Optimal Design of Anti-icing Blunt Trailing-edge Wind Wheel for H-type Vertical Axis Wind Turbine under Operating Conditions

Abstract

A novel optimization method is developed for the design of an anti-icing blunt trailing-edge wind wheel of H-type VAWT based on the quasi-steady state icing. The parametric expression of the airfoil is given using the mean camber and thickness functions, the blunt trailing-edge is constructed by the rotation and zoom of coordinates, and then through the aerodynamic design theory, the geometry control equations of the blunt trailing-edge wind wheel are established. The SMT is applied to analyze the unsteady flow field, the MRF is combined with Euler method to calculate the collection efficiency of water droplets, the mass and heat transfer analysis is adopted to determine the mass and shape of ice, and then the thickness of the ice layer is obtained and the mesh is updated.
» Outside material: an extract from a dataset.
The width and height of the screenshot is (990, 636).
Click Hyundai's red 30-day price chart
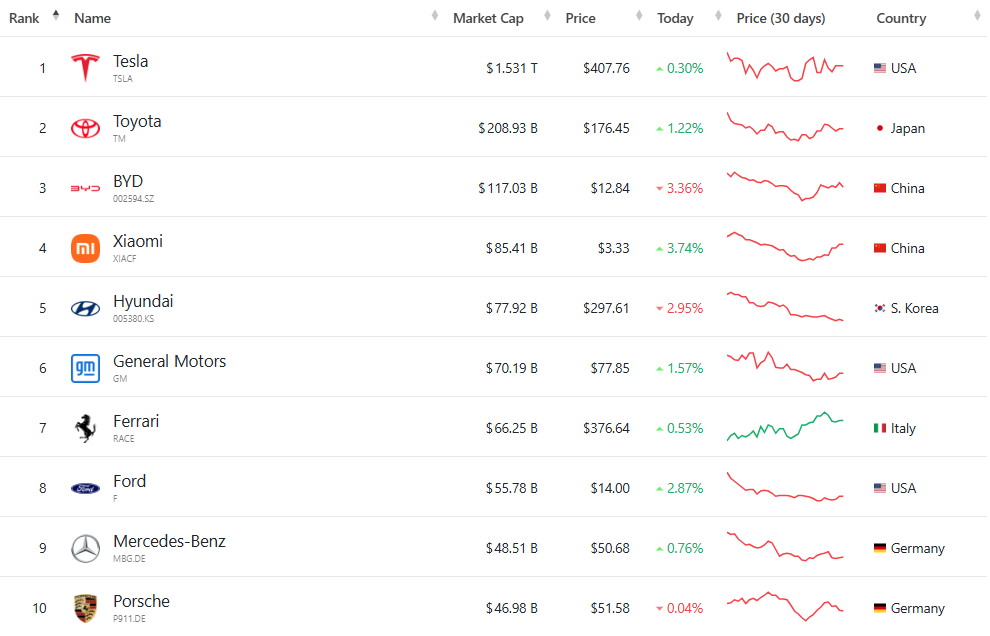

The icing process is repeated at the azimuthal angle interval of 45 degree to obtain the ice on the wind wheel per revolution, and the results are compared with experimental data in the existing literature. The optimization model in which the shape factor, blunt trailing-edge thickness, and chord length of the airfoil, the blade length, and the wind wheel radius are taken as design variables is solved using the PSO algorithm integrated with CFD method to maximize the wind energy utilization in both ice-free and icing conditions. Significant improvements are realized for flow and aerodynamic characteristics, confirming that the developed optimization method provides important guidance for the anti-icing design of VAWT blades.